__Vorgegebener Text__

Diese Welt, deren Grundlagen sich in einem Auflösungsprozess befinden, wo sich Unsicherheit und Angst vor Armut ausbreiten, führt der in München lehrende Starsoziologe Ulrich Beck auf das Scheitern der "Ersten Moderne" zurück.

Mit "Erster Moderne" verbindet er die Leitidee der Vollbeschäftigung und den Sozialstaat, den er mit dem Nationalstaat verbindet. Der funktionierende Nationalstaat konnte von den heute transnational agierenden Konzernen noch nicht in dem Maße erpresst werden, wie es heute geschieht: Das Individuum war nach langen historischen Kämpfen durch den Wohlfahrtsstaat abgesichert.
Die "Zweite Moderne"

__Datenliste__
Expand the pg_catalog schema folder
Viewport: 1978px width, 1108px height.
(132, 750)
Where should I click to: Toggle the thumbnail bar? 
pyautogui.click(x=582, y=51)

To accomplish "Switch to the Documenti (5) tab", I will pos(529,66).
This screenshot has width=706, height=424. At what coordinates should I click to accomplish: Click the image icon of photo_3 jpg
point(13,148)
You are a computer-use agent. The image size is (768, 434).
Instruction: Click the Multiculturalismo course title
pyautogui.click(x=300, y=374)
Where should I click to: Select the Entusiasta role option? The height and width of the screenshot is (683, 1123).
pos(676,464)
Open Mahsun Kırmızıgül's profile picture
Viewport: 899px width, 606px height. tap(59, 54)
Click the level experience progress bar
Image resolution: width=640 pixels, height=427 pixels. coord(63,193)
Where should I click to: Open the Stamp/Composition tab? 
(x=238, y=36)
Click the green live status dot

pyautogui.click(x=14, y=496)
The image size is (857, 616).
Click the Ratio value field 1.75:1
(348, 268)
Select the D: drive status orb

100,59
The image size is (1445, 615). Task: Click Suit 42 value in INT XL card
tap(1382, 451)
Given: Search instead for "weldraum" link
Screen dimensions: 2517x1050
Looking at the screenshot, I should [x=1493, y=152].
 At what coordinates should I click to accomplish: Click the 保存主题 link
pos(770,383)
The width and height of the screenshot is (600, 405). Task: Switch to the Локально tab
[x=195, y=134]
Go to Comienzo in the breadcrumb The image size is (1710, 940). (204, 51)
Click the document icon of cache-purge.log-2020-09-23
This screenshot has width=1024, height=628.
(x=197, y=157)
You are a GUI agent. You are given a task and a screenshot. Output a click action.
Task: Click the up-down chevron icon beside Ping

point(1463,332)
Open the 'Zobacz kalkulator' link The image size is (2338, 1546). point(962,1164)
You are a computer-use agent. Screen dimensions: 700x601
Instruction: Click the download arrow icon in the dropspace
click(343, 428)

__Ihre Aufgabe__
Womit verbindet Ulrich Beck laut dem vorgegebenen Text die „Erste Moderne“?

__Antwort zur Aufgabe__
Mit der Leitidee der Vollbeschäftigung und dem Sozialstaat, den er wiederum mit dem Nationalstaat verbindet.